----- Task input

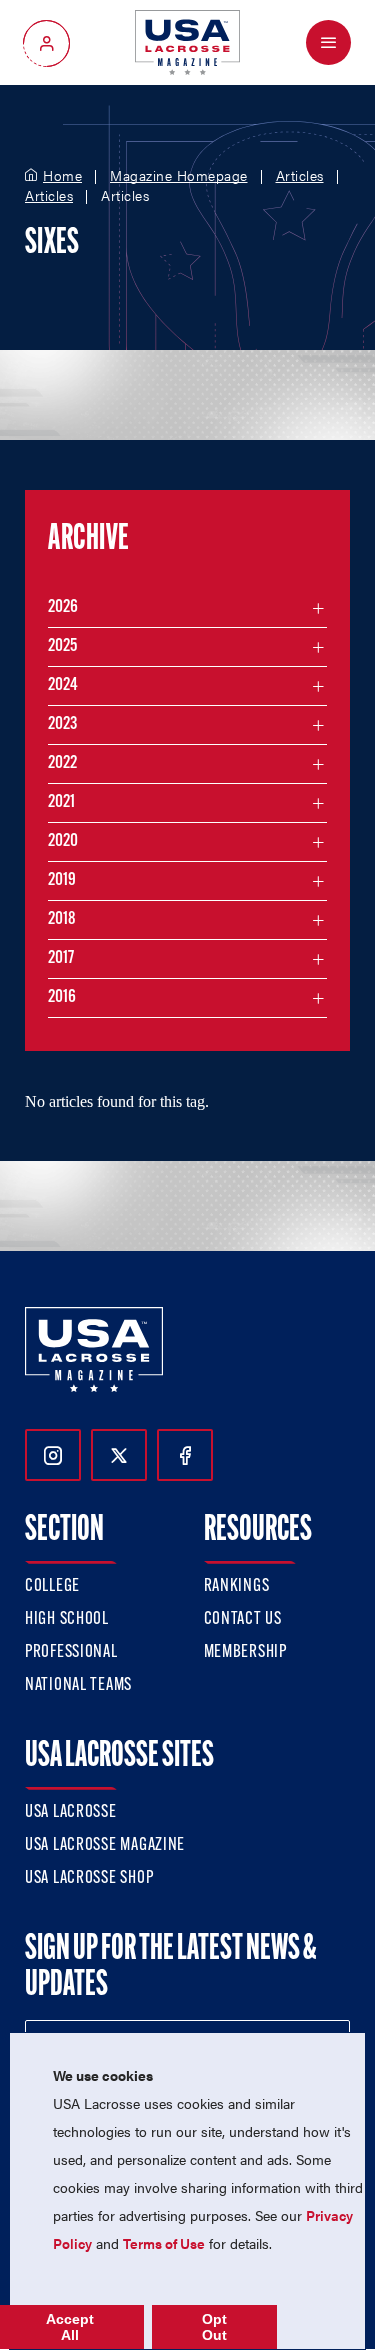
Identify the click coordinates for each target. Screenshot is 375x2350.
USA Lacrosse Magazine (105, 1846)
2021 (61, 803)
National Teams (78, 1686)
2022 (62, 764)
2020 (63, 842)
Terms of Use (164, 2243)
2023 (62, 725)
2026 (63, 608)
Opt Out (214, 2327)
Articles (300, 176)
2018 (62, 920)
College (52, 1587)
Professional (71, 1653)
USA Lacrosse (71, 1813)
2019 (62, 881)
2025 (62, 647)
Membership (245, 1653)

----------

* Task to complete
Look through the records for the word "Lacrosse". Every line that has it should be copied.

* Solved problem
USA Lacrosse Magazine (105, 1846)
USA Lacrosse (71, 1813)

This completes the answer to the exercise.